| Exercise instructions |
What is needed is an exact copy of every line from the one with "The height and" to the end of the entries below, without the pictures.

| Records to use |
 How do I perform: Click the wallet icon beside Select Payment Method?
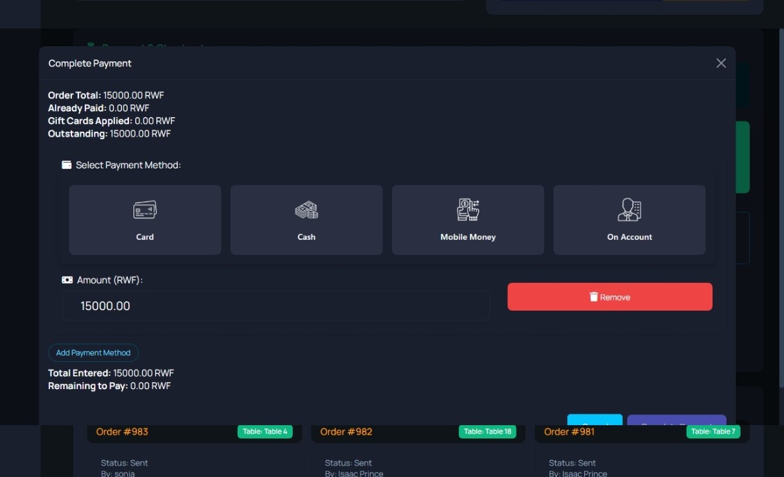[x=66, y=164]
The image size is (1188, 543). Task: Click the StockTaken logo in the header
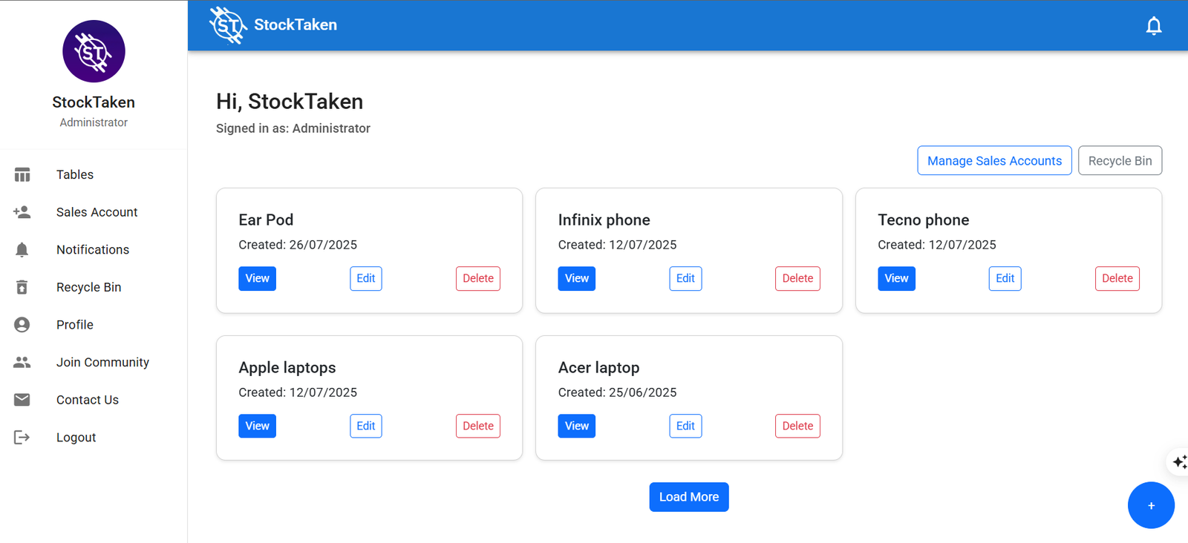228,25
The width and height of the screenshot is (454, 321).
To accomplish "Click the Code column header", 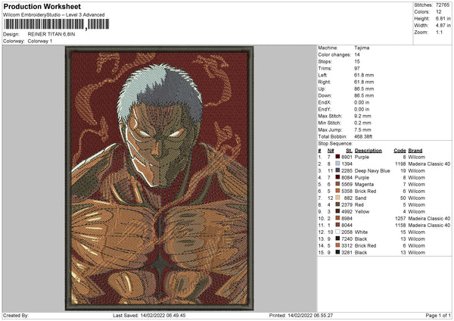I will click(400, 151).
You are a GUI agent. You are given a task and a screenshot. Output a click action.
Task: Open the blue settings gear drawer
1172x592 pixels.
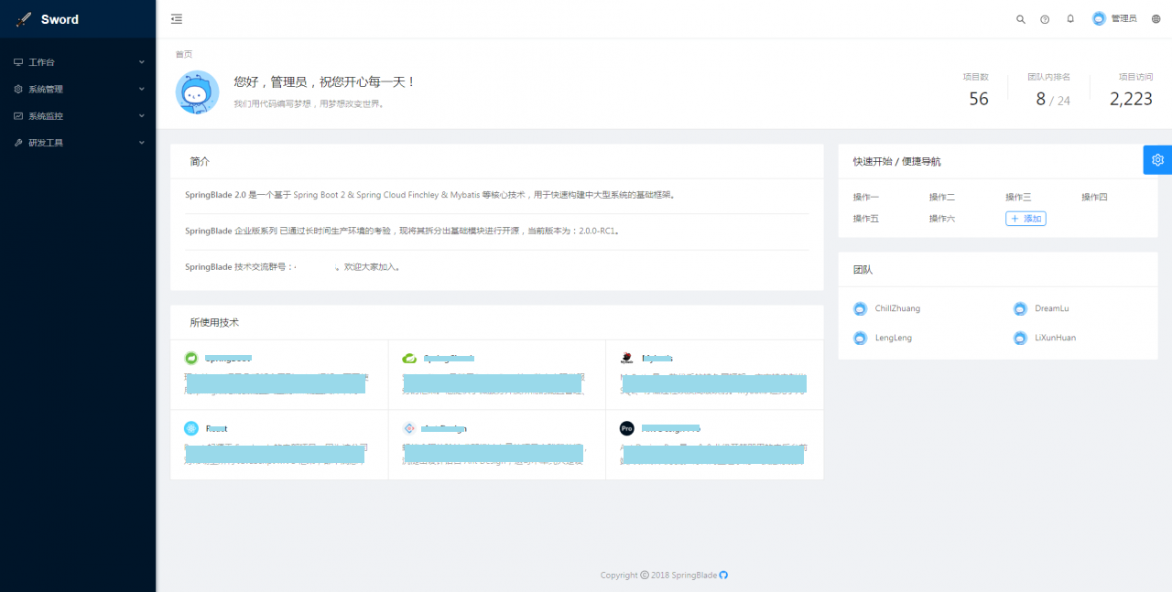[1157, 159]
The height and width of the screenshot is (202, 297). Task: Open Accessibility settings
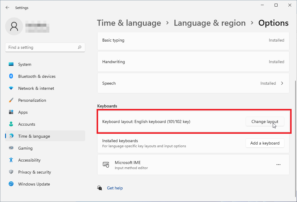pos(29,160)
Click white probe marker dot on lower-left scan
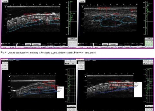The width and height of the screenshot is (155, 111). pos(10,76)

| Your response |
The height and width of the screenshot is (202, 297). Task: Open Accessibility settings
pos(29,160)
Click white probe marker dot on lower-left scan
The width and height of the screenshot is (155, 111). pos(10,76)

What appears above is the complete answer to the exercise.